E ritroviamo anche uno studente marinaio, Ettore Arena, di Catanzaro, militante di Bandiera Rossa, una delle principali formazioni antifasciste di Roma, fucilato a 21 anni a Forte Bravetta. Arena ha ricevuto la medaglia d’oro alla memoria. Ci sono anche quattro calabresi fra i morti nel massacro alle Fosse Ardeatine, tutti esponenti della Resistenza romana, a 3 dei quali sarà conferita la medaglia d’argento al valor militare.

Con grande passione documentaria l’autore segue vicende e destini dei calabresi anche fuori d’Italia, come per quei soldati che alla data dell’8 settembre si trovavano, ad esempio, in Montenegro, Slovenia, Erzegovina, dove si sviluppò la resistenza armata. Naturalmente l’autore non si limita a inseguire i singoli casi personali di eroismo, ma racconta le vicende storiche complessive, sia che si tratti, poniamo, della tragedia di Cefalonia, in Grecia, sia della Resistenza nel Regno del Sud e poi della Resistenza nel suo nucleo armato più consistente, sulle montagne del Nord d’Italia.

In una breve recensione non è possibile dar conto analiticamente di un libro, tanto più, come in questo caso, se si tratta di un testo ricco di vicende e di eventi, alcuni peraltro poco noti, che gettano luce su una pagina drammatica e dolorosa, ancora con tanti punti oscuri, della nostra storia. Ma quel che va detto e ripetuto al lettore, è che Ippolito non si limita a ritagliare, per amore di campanile, la vicenda dei suoi tanti eroi calabresi – in appendice si contano 165 partigiani caduti, molti dei quali con rispettiva città e provincia – dalla massa dei grandi fatti storici.

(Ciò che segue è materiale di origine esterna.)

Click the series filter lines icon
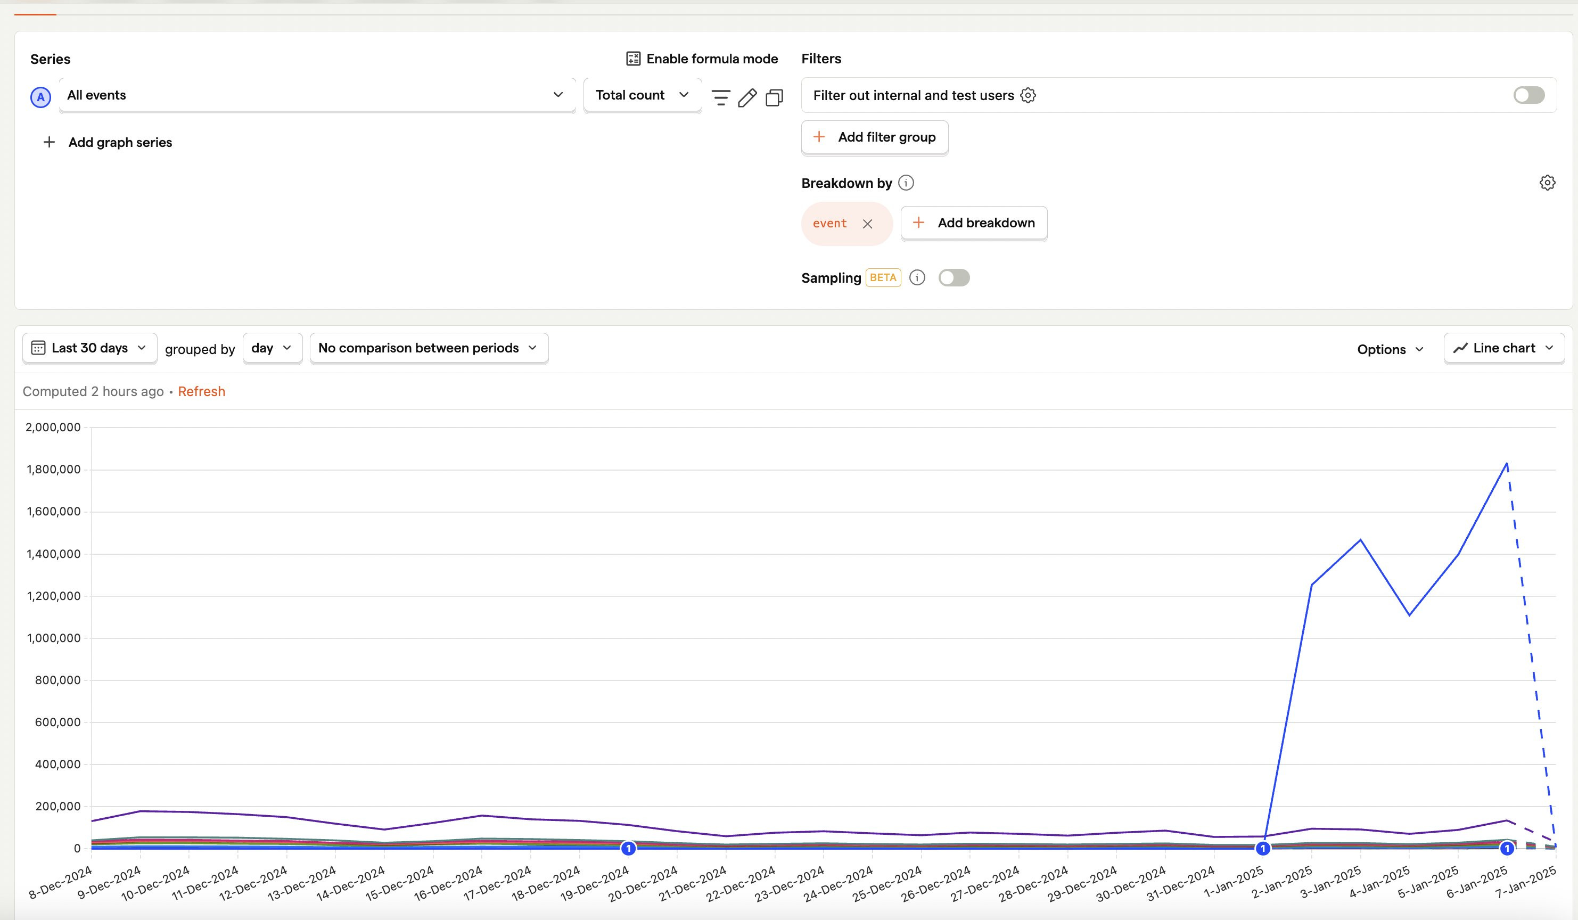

Rischio che naturalmente corre chi possiede una prospettiva culturale e storiografica provinciale. Accade, in questo libro, il contrario. E cioé che dalla ricostruzione dei grandi fatti collettivi della Resistenza italiana, dall’Appennino Umbro- Marchigiano alla Valle d’Aosta, Dall’Ossola alla Valsusa, finiscono con l’emergere anche i singoli eroismi in cui spesso si consumano le vite dei giovani combattenti calabresi. Quelle vicende singole che insieme fanno la stoffa di una storia complessa, ma unitaria , su cui si fonda la nostra Repubblica.